The objective is for Luxembourg to compete with the most attractive common law legal structures (Ireland, Scotland, Caymans, etc.). SLPs were designed to be very attractive for investors and fund managers, in particular in the fields of private equity, hedge funds and the real estate funds industry. The SLP combines high contractual freedom regarding the placement of private equity funds and favorable tax treatment for the managers of this fund.
Management Scope of SCSp
The SCSp is deprived from legal personality. The GPs’ liability is indefinite, joint and several while the LP’s liability is limited to their contribution under certain conditions. The SCS/SCSp may be unregulated, or regulated, and as such be
governed by the regulations applicable to the SIF or SICAR law (if the SIF or SICAR are structured under an SCSp). A SICAR or SIF established under the form of an SCSp is regulated and supervised by the CSSF.
Tax Treatment for SCSp in Luxembourg
The Luxembourg tax authorities confirmed the treatment of SCS/SCSp in a Circular L.I.R. n°14/4 dated January 9th 2015:
Both the SCS and SCSp enjoy a full tax transparency and tax neutrality.
The SCS/SCSp is exempt from corporate income tax, as well as net wealth tax.
The profits of an SCS/SCSp are exempt from municipal business tax under certain conditions. The unregulated SCSp does not need to prepare annual accounts.

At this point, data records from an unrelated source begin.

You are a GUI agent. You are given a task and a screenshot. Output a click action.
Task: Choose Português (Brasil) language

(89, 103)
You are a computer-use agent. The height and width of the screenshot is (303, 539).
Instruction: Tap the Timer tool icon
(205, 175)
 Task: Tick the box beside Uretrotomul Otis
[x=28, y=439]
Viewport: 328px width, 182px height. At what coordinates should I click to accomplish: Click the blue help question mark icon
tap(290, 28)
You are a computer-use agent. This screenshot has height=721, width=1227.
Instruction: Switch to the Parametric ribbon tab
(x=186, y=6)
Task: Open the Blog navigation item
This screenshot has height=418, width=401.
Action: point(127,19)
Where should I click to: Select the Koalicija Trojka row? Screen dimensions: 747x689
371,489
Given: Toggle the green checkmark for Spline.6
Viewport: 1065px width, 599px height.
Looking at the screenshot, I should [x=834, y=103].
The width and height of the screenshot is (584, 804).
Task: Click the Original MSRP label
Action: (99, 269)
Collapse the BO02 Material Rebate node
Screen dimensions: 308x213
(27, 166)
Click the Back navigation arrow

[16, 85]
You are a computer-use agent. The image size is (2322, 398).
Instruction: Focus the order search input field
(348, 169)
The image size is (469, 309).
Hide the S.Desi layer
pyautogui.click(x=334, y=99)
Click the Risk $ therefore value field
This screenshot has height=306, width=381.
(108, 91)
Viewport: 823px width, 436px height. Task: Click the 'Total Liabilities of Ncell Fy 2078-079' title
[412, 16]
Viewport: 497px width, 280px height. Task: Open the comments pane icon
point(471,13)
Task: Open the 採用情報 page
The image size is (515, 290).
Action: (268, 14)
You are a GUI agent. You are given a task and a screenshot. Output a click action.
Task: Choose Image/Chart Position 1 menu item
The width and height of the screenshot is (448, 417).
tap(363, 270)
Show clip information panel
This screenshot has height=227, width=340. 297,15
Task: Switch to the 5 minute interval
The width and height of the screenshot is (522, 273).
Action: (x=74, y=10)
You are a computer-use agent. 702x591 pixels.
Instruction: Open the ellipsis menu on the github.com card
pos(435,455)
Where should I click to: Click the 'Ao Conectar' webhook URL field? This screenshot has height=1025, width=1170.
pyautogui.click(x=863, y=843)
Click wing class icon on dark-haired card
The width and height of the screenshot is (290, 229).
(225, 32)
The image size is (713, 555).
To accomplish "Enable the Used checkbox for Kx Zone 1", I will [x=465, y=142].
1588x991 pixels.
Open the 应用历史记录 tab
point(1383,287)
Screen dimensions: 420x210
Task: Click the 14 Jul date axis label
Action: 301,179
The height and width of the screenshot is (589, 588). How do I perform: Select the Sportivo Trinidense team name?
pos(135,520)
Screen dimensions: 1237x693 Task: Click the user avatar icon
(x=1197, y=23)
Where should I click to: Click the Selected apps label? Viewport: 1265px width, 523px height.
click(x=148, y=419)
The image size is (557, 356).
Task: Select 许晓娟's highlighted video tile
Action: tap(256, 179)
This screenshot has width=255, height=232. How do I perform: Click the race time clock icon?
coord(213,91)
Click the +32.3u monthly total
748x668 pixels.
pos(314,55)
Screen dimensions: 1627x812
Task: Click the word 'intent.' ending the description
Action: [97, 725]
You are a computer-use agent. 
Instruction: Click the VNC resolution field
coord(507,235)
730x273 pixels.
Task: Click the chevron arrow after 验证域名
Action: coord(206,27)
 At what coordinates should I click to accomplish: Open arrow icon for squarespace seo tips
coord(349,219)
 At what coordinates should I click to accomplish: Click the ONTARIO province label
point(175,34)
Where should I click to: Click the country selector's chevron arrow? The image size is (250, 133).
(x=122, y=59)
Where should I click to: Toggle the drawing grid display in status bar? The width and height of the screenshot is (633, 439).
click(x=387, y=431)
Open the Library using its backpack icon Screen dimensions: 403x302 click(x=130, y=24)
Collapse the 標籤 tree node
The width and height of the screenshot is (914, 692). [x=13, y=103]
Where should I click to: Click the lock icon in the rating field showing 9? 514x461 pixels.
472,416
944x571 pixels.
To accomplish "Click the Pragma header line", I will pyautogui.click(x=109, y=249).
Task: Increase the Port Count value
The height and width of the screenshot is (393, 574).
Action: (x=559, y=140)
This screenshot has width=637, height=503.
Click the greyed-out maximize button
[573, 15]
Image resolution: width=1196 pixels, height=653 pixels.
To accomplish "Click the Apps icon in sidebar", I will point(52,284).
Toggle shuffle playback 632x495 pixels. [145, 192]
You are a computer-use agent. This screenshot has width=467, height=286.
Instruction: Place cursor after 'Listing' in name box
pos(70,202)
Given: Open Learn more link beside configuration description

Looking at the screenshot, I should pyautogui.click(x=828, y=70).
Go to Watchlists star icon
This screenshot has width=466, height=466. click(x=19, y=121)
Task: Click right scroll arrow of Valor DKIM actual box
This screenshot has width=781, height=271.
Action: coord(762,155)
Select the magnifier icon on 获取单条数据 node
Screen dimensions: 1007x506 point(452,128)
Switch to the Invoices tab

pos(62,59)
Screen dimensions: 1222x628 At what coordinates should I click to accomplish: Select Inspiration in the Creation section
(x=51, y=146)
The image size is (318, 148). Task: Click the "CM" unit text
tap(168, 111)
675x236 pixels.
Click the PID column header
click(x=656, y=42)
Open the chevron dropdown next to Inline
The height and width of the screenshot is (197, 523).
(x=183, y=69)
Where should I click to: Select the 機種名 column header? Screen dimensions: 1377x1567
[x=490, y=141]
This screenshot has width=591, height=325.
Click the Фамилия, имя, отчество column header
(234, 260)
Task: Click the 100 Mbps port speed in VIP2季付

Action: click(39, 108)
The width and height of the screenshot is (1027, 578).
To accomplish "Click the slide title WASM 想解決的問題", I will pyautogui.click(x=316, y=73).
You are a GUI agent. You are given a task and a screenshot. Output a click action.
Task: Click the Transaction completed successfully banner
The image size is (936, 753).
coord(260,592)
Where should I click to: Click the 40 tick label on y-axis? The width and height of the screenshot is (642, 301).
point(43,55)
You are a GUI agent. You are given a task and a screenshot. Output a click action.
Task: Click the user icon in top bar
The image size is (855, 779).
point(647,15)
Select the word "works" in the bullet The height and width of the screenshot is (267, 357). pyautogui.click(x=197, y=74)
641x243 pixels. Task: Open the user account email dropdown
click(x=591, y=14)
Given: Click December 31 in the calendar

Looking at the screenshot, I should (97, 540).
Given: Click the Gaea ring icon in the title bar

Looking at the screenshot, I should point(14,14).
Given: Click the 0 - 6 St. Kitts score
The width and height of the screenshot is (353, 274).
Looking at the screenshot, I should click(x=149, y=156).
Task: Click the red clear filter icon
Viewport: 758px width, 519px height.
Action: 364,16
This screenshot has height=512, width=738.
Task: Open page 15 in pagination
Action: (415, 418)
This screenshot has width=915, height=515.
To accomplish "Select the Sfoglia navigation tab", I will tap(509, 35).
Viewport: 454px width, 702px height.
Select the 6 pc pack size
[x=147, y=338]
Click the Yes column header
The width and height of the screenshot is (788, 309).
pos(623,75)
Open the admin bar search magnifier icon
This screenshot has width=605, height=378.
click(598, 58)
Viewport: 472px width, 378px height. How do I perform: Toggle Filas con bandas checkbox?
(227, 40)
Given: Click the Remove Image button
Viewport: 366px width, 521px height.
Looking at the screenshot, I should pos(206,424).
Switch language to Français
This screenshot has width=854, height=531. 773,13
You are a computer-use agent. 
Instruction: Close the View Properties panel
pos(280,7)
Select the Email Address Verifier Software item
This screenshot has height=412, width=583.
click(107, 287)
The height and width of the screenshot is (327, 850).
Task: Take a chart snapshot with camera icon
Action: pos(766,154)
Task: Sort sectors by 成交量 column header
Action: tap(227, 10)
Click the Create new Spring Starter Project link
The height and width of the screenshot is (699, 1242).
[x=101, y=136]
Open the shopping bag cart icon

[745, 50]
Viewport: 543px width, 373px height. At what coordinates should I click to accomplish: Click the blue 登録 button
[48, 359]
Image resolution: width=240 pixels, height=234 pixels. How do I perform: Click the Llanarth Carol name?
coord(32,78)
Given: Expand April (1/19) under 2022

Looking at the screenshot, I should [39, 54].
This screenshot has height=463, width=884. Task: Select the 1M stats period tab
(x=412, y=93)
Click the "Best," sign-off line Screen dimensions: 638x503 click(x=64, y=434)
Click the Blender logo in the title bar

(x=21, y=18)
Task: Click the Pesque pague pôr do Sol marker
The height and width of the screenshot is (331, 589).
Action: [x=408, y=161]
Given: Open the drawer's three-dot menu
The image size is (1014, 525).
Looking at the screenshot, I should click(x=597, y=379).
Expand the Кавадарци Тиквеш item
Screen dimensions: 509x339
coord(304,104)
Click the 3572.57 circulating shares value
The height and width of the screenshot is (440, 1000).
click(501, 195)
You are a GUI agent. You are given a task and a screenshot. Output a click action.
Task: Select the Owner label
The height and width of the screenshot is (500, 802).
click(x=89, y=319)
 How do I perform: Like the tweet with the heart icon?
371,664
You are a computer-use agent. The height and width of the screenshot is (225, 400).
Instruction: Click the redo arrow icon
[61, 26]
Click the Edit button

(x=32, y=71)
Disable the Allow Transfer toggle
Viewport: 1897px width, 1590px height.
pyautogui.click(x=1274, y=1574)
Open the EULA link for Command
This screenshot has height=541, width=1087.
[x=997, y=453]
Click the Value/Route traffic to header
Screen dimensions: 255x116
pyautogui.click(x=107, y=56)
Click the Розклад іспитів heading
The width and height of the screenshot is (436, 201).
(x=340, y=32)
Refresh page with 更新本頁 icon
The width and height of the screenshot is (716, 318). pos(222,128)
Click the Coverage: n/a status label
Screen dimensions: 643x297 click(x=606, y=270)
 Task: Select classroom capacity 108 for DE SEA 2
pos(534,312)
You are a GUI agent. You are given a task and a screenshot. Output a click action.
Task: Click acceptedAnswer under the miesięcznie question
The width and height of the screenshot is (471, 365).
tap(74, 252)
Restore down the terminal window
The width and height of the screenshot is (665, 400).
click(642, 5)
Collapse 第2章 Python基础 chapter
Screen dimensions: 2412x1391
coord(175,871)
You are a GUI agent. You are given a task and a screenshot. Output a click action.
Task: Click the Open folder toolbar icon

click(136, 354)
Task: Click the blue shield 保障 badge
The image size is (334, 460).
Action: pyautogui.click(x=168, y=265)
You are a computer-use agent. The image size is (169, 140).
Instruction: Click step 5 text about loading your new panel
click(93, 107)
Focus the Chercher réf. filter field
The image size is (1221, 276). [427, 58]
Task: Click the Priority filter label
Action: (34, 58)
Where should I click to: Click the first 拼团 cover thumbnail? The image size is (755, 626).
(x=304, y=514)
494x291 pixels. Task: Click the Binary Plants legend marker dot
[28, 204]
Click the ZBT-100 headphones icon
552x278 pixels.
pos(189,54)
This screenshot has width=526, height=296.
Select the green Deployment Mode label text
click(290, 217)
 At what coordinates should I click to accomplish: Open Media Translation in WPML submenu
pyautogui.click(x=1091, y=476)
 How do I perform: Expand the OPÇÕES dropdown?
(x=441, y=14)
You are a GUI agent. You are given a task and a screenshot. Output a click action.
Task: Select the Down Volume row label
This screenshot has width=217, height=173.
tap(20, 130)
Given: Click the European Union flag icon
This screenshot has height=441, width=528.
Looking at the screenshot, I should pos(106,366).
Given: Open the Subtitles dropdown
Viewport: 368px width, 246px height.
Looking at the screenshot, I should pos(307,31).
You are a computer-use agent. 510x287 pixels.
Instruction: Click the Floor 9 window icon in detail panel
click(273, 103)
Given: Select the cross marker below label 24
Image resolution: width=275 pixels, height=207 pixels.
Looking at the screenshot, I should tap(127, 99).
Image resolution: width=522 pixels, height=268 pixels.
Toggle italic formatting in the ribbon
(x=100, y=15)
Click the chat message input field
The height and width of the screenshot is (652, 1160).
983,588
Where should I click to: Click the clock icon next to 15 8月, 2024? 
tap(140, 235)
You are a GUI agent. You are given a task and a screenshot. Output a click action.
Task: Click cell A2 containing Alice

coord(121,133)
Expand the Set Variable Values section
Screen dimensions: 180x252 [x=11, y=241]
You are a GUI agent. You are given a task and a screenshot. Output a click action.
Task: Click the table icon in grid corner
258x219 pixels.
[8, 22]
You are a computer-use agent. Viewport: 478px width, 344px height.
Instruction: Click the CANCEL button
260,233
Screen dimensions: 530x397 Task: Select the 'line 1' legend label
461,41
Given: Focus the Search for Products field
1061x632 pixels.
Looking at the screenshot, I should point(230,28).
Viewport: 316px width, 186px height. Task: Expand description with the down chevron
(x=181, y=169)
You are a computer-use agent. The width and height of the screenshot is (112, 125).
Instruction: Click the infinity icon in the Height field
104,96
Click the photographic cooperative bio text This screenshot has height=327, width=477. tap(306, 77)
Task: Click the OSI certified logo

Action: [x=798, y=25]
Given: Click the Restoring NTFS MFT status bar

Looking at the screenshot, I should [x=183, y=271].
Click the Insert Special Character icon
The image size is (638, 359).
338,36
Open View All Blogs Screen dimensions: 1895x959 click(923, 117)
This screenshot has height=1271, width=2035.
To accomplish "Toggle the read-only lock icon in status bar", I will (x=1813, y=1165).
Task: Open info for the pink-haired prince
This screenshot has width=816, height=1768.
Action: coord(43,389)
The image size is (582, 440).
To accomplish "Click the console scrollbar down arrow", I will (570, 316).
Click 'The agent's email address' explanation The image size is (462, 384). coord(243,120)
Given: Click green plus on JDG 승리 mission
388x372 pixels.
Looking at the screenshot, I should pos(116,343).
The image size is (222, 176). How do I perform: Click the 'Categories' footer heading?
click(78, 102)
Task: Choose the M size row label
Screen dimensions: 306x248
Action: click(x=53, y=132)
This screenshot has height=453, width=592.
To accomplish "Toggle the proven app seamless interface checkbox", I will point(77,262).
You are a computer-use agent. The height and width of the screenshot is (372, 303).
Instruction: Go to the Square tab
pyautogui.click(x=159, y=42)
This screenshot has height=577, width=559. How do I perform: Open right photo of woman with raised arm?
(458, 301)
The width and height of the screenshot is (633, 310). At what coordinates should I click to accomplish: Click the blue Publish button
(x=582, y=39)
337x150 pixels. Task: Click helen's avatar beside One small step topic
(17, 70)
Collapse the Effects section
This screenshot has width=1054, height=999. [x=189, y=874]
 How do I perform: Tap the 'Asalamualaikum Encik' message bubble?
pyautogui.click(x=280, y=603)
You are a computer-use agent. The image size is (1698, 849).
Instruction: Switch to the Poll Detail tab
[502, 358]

An SCSp may be set up with only two partners: at least one GP and at least one LP, for a limited or unlimited duration, does not require the intervention of a notary and is effective at the date of signature. There is no minimum capital requirement.
Contributions may be made in cash, industry or in kind, and contributions in kind are not subject to a valuation report from an independent auditor.
The SCSp must be registered at the Luxembourg Trade and Companies Registry (RCS). Confidentiality is guaranteed as there is no Memorial C publication requirement (excerpts of the LPA must be published) and the share capital, names and contributions of LPs, as well as financial statements are not subject to publication.